Essa dor é tão forte que produz alterações fisiológicas no seu corpo (além do trauma psicológico e sofrimento). A dor provoca uma resposta neurológica e hormonal ao estresse intenso que afetam múltiplos órgãos e sistemas maternos e fetais! Geralmente as mães saudáveis toleram bem essas mudanças, mas mas parturientes com algum problema de saúde (especialmente as com problemas de pressão ou problemas cardíacos) e os bebês não toleram tão bem essa resposta. Algumas dessas alterações são as seguintes:
- Hiperventilação intermitente. A respiração acelerada leva a baixas concentrações de gás carbônico no sangue o que diminui o drive respiratório e provoca a falta de oxigenação materna e fetal. Além disso, aumenta o pH sanguíneo, o que faz o oxigênio se ligar mais fortemente ao sangue materno e consequentemente diminui o repasse de oxigênio para o bebê. Esse pH alto também causa o fechamento dos vasos sanguíneos uterinos e diminui a capacidade do útero de alimentar e manter o bem-estar fetal.

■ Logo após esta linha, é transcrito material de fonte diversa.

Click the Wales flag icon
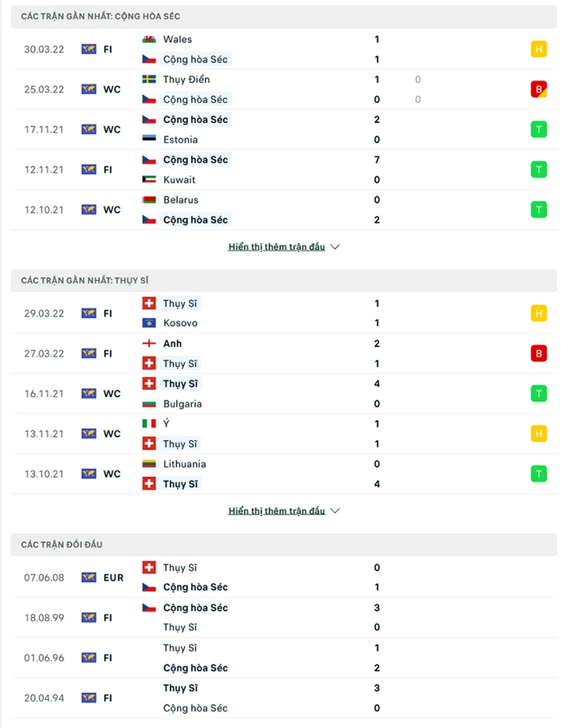 point(149,39)
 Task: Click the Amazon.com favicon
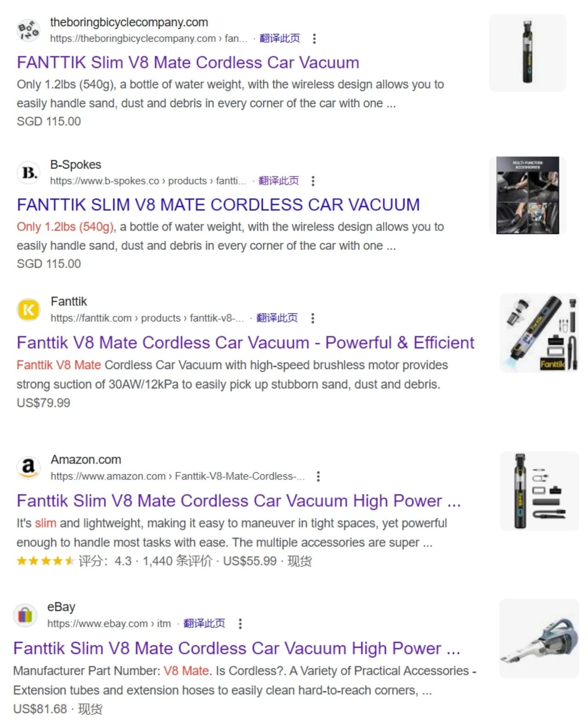(x=28, y=468)
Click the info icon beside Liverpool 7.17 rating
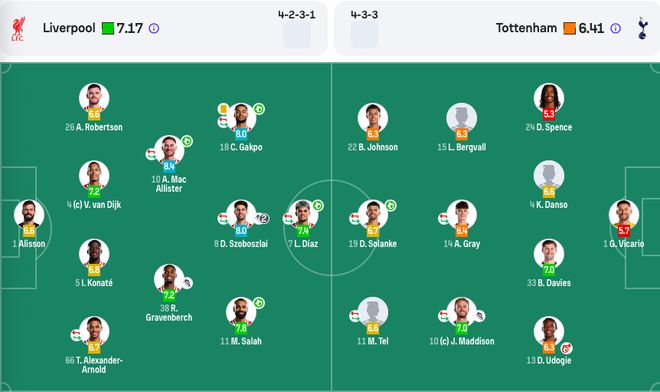660x392 pixels. [154, 28]
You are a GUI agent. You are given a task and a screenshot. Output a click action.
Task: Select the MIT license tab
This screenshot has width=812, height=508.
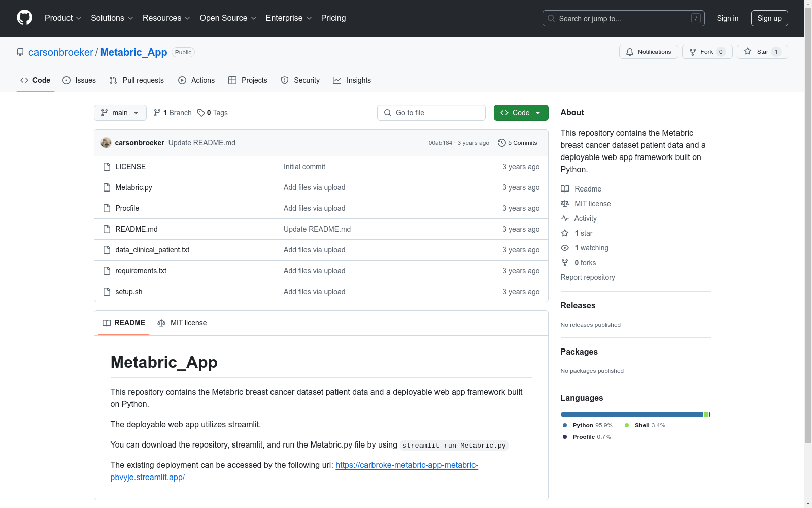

- Efeitos neurohumorais. O estresse intenso da dor extrema aumenta muito os hormônios do tipo catecolaminas, também conhecidos por hormônios de "fuga ou luta", pois preparam o corpo para situações de perigo. Eles diminuem a circulação de sangue no corpo e concentram esse sangue nos músculos e no coração, diminuindo a circulação uterina e fetal, diminuindo a oxigenação do bebê.
- Efeitos psicológicos. Mulheres que passaram por dores excruciantes durante o trabalho de parto e parto têm mais chances de sofrer com Depressão Pós-parto e Transtorno de Estresse Pós-Traumático.
Todas essas condições são evitadas com o controle adequado da dor com medicações, especialmente a analgesia epidural. Mas se isso não te convenceu da necessidade de uma analgesia desde o começo do trabalho de parto, saiba que recentemente a ACOG publicou uma recomendação afirmando que a simples vontade da mãe é indicação suficiente para realizar a analgesia, independentemente da quantidade de filhos que ela já teve, grau de dilatação e progressão fetal - ou seja, pode ser iniciada a qualquer momento!!
Outra coisa, estudos mostraram que a analgesia:
- não aumenta o risco para cesáreas;
- não tem impacto significativo no progresso do trabalho de parto;
- não afeta a produção de leite e não diminui as chances de uma amamentação de sucesso;
- melhora a chance de amamentar!
- não é contra-indicado se você tiver dor nas costas.
- não piora a dor nas costas.
Estou convencido que diante disso a principal resistência dos médicos em relação à analgesia de parto é o desconhecimento de tantas vantagens. Ou a preguiça de não querer acompanhar um trabalho de parto.